Publié une première fois en 1967, " Du sang pour le soleil " sera traduit en portugais et en Italien. Il connaîtra même deux éditions successives en Italie. (1ere et 2eme édition)
Son dernier roman, inspiré d'un feuilleton " le Fou des dunes " qu'il avait écrit pour l'hebdomadaire local " la semaine boulonnaise " devait s'appeler " les chemins de Godefroy ". Il paraîtra après la mort d'André Losay sous le titre " Godefroy de Bouillon et ses amis de Boulogne "
Arrivé en 1965 à Boulogne sur mer, André Losay consacrera essentiellement les 20 dernières années de sa vie au chant choral. Grâce à l'abbé Michel Dantan, alors curé de la paroisse Notre Dame, il prend la direction de la chorale paroissiale, à laquelle il donnera un répertoire et une aura dépassant largement son cadre d'origine.
C'est comme maître de chapelle de cette chorale, qu'il composera à nouveau et, parfois encore, avec un certain succès. " Plus jamais la guerre " écrit et composé en reprenant le cri de Paul VI le 4 octobre 1965 à l'ONU fut chanté au pèlerinage des anciens prisonniers et déportés à Lourdes et connut un grand retentissement, comme " Tous les hommes sont frères ".
Si le moralisme un peu simpliste et le patriotisme aujourd'hui désuet des années 30 et 40 se sont peu à peu estompés, les valeurs fortes de charité, de tolérance et d'amour sont de plus en plus présentes.

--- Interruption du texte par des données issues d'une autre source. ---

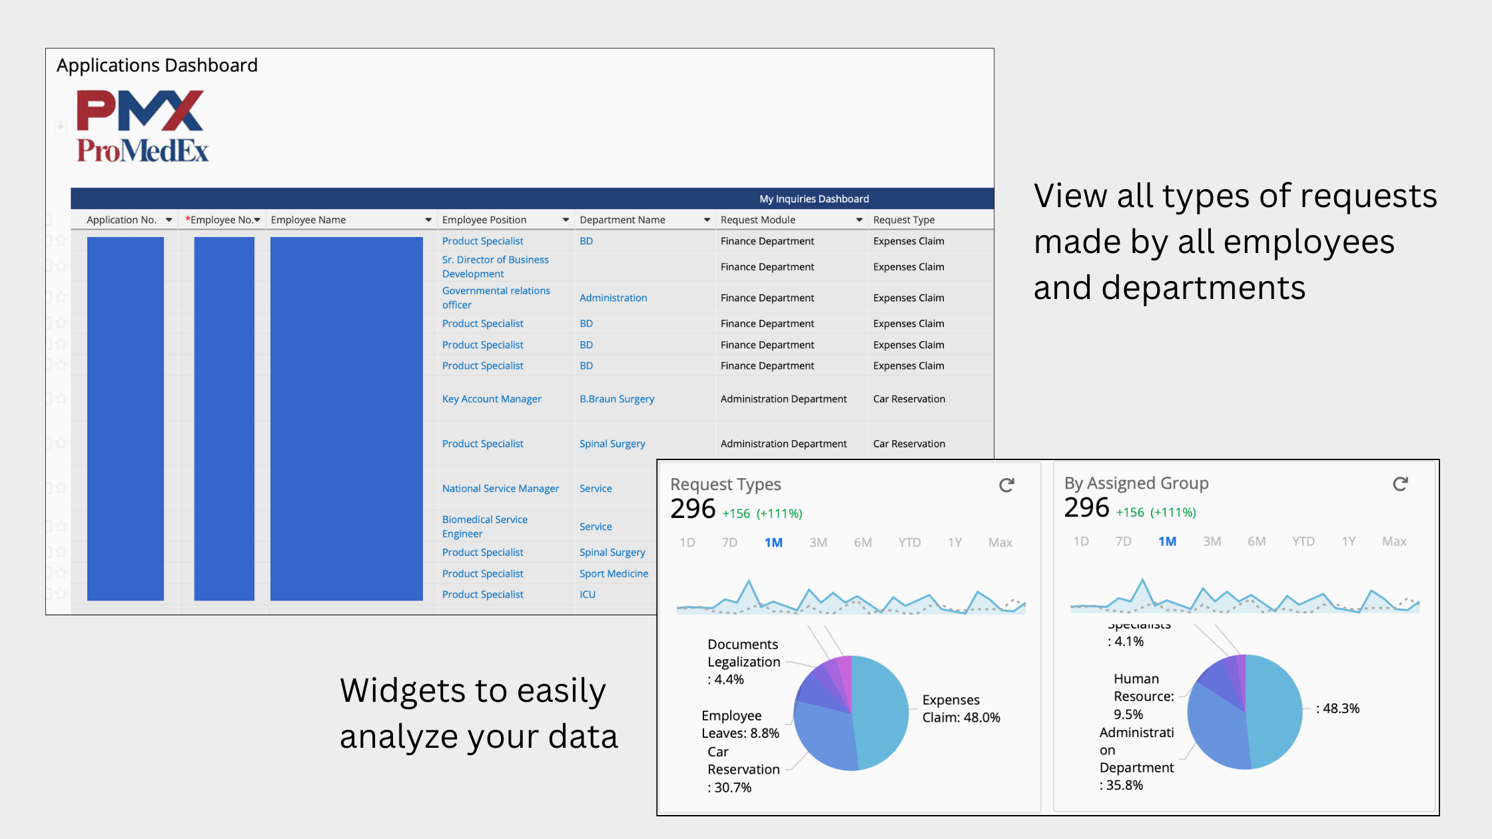Click the plus icon beside the ProMedEx logo
1492x839 pixels.
pos(61,127)
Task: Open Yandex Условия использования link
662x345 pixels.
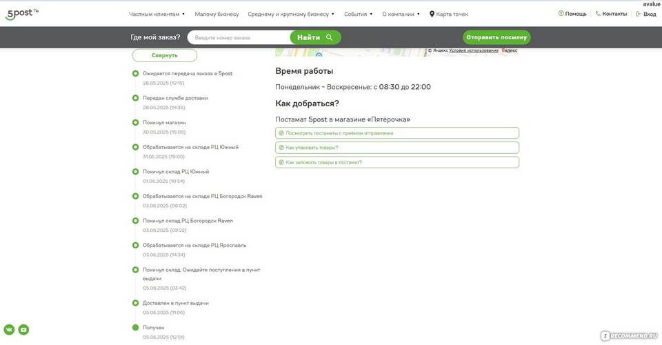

Le " Plus jamais la guerre " n'est pas que l'écho de celui du Pape, c'est aussi celui de l'ancien prisonnier, comme celui du contemporain des guerres d'Algérie, d'Indochine et du Viet Nam.
André Losay qui a toujours professé la détestation de la politique, est de plus en plus sensible au sort du tiers et du quart monde. Il crée à Boulogne le " centre d'études et d'action en faveur du tiers monde ", association caritative, inspirée des idées de la revue " Croissance des jeunes nations ". Avec un groupe de jeunes qu'il crée, les " commandos de Noël ", il organise des collectes en faveur des déshérités. Il participe à l'Office municipal de la Culture. Il soutient l'action de l'ordre de Malte en faveur des lépreux du Cameroun. Dès la fin des années 60, il fait de l'alphabétisation auprès des immigrés, professant même qu'il fallait apprendre à lire le Français à ces jeunes immigrés dans le Coran pour préserver leurs racines morales. (André Losay 1980)
Vers la fin de ses jours, André Losay voulut réunir dans les deux fascicules " semper laus ejus " (fascicule 1 et fascicule 2), quelques unes de ces compositions et de ses arrangements liturgiques, sans doute pour pérenniser une partie de son œuvre auprès de " sa " chorale.
Le jour de son décès, le 21 mars 1984, se succédèrent chez lui, pour lui rendre un dernier hommage, Guy Lengagne le maire socialiste de Boulogne, des amis prêtres, le pasteur anglican et le responsable local du culte musulman. Il n'aurait sans doute pas rêvé de plus beau symbole.
Citons pour finir Jean Pihan, lui même disparu en 1996, dans la préface qu'il fît au recueil n°2 de " semper laus ejus " :
" André, mon ami, mon frère, tu m'es présent.
Tu sais bien que je n'ai jamais admis que l'on dise : nos absents en parlant des " dé-funts ", c'est à dire de ceux d'entre nous qui ont accompli leur temps de " fonction " ici bas.
...
Ma foi m'assure qu'auprès du Père, tu reprends tous ces airs, comme autrefois parmi nous, avec ta flûte.
Ensemble nous avons chanté les enfants, leur idéal de vaillance, leurs jeux et leurs amis préférés : tu te souviens des deux petits nains Perlin et Pinpin, dont tu évoquais les bévues et les mésaventures.
Aux heures douloureuses, nous avons chanté le retour du prisonnier que tu as été " te revoir ô ma patrie ". Puis la certitude du renouveau du pays humilié " France, France tu renaîtras ". Et le triomphe du seigneur : " Victoire tu régneras ". Et l'intense appel pour une paix fondée sur la justice et l'amour " Plus jamais la guerre ".
...
Alors je suis sûr que toi, avec ton petit sourire en coin que je connais, et en toute humilité bien sûr, tu as su obtenir de faire monter vers Dieu des louanges nouvelles : semper laus ejus in ore meo.
Jusqu'à ce que, à notre tour, ayant accompli notre fonction terrestre, nous soyons admis à chanter éternellement avec toi ".